In fact, new data from the World Resources Institute’s (WRI) Global Forest Watch found that 11.1 million hectares of tropical forest were lost in 2021, including 3.75 million hectares of primary rainforests that are important carbon sinks and biodiversity havens.
“[W]hen it comes to the loss of primary tropical forests, stubbornly persistent rates relate to the climate, the extinction crisis and the fate of many first peoples. High rates of loss continue despite pledges from countries and companies,” WRI global director of the forests programme Rod Taylor said, as The Guardian reported.
The rate of primary tropical rainforest loss has held more or less steady over the past few years, Global Forest Watch said. Overall, the tropics lost 11 percent less primary forest in 2021 when compared to 2020. However, 2020 numbers were 12 percent higher than in 2019 because of fires. In 2021, tropical primary forest loss still amounted to a rate of 10 soccer fields per minute and released as many greenhouse gas emissions as India does in a year, or 2.5 gigatons of carbon.
Forest loss wasn’t only a problem in the tropics, however. Boreal forests, particularly in Russia, saw record losses because of wildfires, as the country experienced its “worst fire season ever,” WRI researcher Elizabeth Goldman told The Washington Post. “[T]he Russian fires are particularly worrying because of Siberia’s vast peatland area and melting permafrost, both of which can release massive amounts of stored carbon when peat is dried or burned, or when permafrost melts,” she explained.

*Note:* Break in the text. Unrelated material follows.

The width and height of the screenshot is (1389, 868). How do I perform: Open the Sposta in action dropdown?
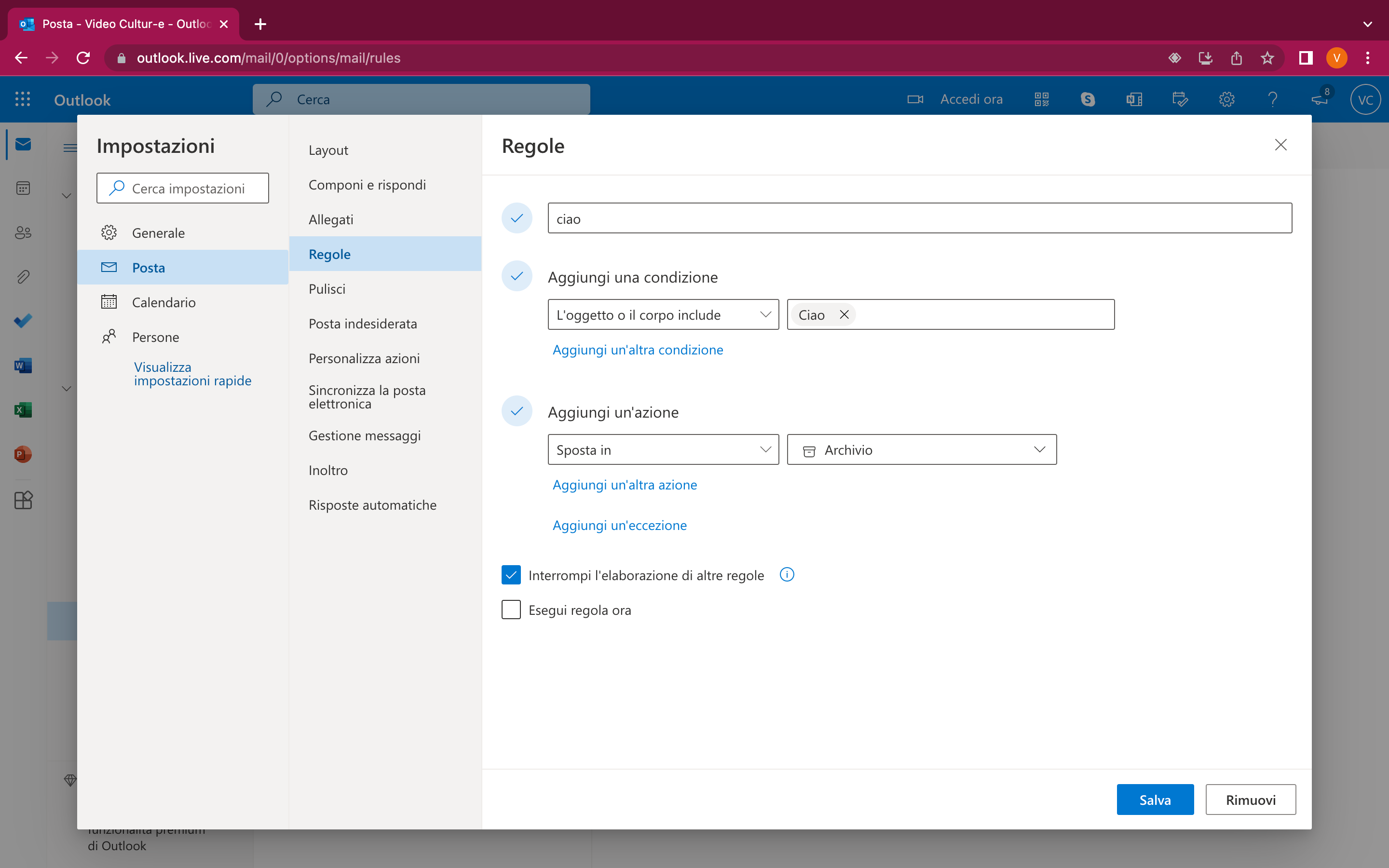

Worldwide, the world lost more than 97,500 square miles of forest, an area approximately the size of Oregon. There was a two percent decline in deforestation compared to 2020, and some of the forests lost, like the boreal forests, are expected to grow back. However, they may not grow back fast enough to draw down carbon dioxide from the atmosphere in time to aid in combating the climate crisis now.
Brazil was the country that contributed most to tropical primary forest loss, followed by the Democratic Republic of the Congo and Bolivia, according to Global Forest Watch. Deforestation in Brazil’s Amazon rainforest has reached record levels under the leadership of far-right President Jair Bolsonaro, who has favored extractive industries over environmental protections and Indigenous rights.
Other tropical countries are moving in a greener direction, however. In Indonesia, the loss of primary tropical forest fell for the fifth year in a row, declining by 25 percent from 2020. The country has taken steps to regulate the palm oil industry, and companies have also promised to reduce deforestation.
“This indicates that corporate commitments and government actions are clearly working, and that Indonesia is heading in the right direction to make some of its climate commitments,” WRI Indonesia office senior manager Hidayah Hamzah said, as The New York Times reported.